|
Post by Arthur Dayne on Nov 10, 2020 20:14:18 GMT
Does anyone else use a similar or alternative method to protect the fuller lines when using Scotchbrite gray pads to remove scratches/polish up swords?
|
|
pgandy
Moderator
Senior Forumite
Posts: 10,296
|
Post by pgandy on Nov 10, 2020 20:27:40 GMT
I haven’t had the need as of yet. However, that sounds like a good idea. When restoring old rifle stocks the finger grooves were tricky not to wash out. I have not used Scothbrite either but I imagine it would be used held by the fingers similar to sandpaper, a sure way to wash out a groove. One reason for a sanding block.
|
|
|
Post by pellius on Nov 10, 2020 20:35:47 GMT
Good tips here: sbg-sword-forum.forums.net/thread/52806/antique-blades-cleaning-polishing-uhlanTaping the ridge line can help, but it isn’t like painting. I wouldn’t rely on the tape itself to define the edge. Like Uhlan recommends, I would tape a little *beyond* the transition ridge to protect it (not “define” it), polish, then un-tape and carefully and slowly polish to the ridge line using fine sandpaper over a sanding block. (Uhlan’s tutorial is better than mine.) Please share your project/progress with the forum! Cheers.
|
|
|
Post by pellius on Nov 10, 2020 20:43:00 GMT
|
|
Deleted
Deleted Member
Posts: 0
|
Post by Deleted on Nov 10, 2020 21:12:20 GMT
Good tips here: sbg-sword-forum.forums.net/thread/52806/antique-blades-cleaning-polishing-uhlanTaping the ridge line can help, but it isn’t like painting. I wouldn’t rely on the tape itself to define the edge. Like Uhlan recommends, I would tape a little *beyond* the transition ridge to protect it (not “define” it), polish, then un-tape and carefully and slowly polish to the ridge line using fine sandpaper over a sanding block. (Uhlan’s tutorial is better than mine.) Please share your project/progress with the forum! Cheers. I would second this and I would also add that make sure you sand correctly to not leave scratches, and take your time. Tape is meant to be a mask not a shield so make sure your not sanding off the tape line and into the metal we’re you don’t want too. cheers
|
|
|
Post by Arthur Dayne on Nov 10, 2020 21:36:38 GMT
Thanks for the tips guys, bookmarked.
|
|
|
Post by Arthur Dayne on Aug 13, 2021 20:12:57 GMT
Alright so after messing around with masking tape I decided semprini it, this is too much hassle and pain in the ass to do on regular basis. The masking tape lines have to be perfect: Perfectly Straight when needed, Perfectly following curves of the fullers so that it doesn't look ugly after polishing sword.

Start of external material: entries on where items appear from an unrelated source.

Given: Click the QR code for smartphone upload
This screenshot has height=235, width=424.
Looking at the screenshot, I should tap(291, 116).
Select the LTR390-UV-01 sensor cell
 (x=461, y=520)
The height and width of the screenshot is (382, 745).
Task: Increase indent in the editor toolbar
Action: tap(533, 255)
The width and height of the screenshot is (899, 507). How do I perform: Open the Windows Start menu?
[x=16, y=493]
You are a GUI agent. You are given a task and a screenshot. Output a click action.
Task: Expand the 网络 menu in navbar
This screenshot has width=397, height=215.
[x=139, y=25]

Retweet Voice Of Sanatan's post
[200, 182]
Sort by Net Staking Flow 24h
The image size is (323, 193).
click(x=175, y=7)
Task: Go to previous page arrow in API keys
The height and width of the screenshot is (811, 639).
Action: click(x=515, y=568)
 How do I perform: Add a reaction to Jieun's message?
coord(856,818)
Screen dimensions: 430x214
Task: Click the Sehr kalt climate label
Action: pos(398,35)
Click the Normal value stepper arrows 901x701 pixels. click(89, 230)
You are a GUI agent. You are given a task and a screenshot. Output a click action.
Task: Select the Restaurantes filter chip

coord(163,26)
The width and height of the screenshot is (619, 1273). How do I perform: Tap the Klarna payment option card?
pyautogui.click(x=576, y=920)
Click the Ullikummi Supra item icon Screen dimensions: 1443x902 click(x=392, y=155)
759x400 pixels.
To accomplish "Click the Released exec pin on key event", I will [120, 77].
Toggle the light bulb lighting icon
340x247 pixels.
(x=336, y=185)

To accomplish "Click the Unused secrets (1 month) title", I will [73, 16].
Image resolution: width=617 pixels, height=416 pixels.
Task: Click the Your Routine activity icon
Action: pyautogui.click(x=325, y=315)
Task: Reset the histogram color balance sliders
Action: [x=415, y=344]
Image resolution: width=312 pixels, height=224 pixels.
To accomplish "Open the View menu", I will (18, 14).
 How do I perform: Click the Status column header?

If the masking tape doesn't follow fuller and you make like 12/24/36 passes or something the shiny polished areas will magnify the mistakes made earlier and you end up having to go over the whole sword again to even the satin finish out.
I threw out all the masking tape, used a lower table (slightly below waist level), laid the sword down straight, busted out new Scotchbrite gray pads with some Breakfree CLP oil and pressed down really hard (not on the fuller transition lines but next to them) and went from guard to tip as straight as possible applying firm consistent pressure and got better looking results.
It's easier to keep the polishing consistently straight and firm if the table is lower because your whole body is over it and can make 1 straight pass at a time for most or all of the blade length. If you stop midway and continue you lose consistency and differing scratch patterns will show up under bright light. Also light pressure doesn't do semprini, press firmly and curse if necessary.
|
|
tera
Moderator
Posts: 1,650
|
Post by tera on Aug 14, 2021 0:33:08 GMT
This may sound crazy, but you could make a re-usable guard with thermoplastic, like Instamorph.
Get it hot to the point of being clear in boiling water, roll it out to approximate fuller thickness, then pack it into the (well oiled, so it won't stick) fuller. Intentionally use too much so you can press down with a flat surface to flow over the fuller's edge slightly, to protect it. Use a ruler or straight edge to define that barrier and let cool.
You now have a plastic fuller insert custom fit to your sword, designed to protect blade geometry, and you and use it over and over. If it gets worn down, melt it and reform it.
Admittedly high effort up front, but easy re-use later on.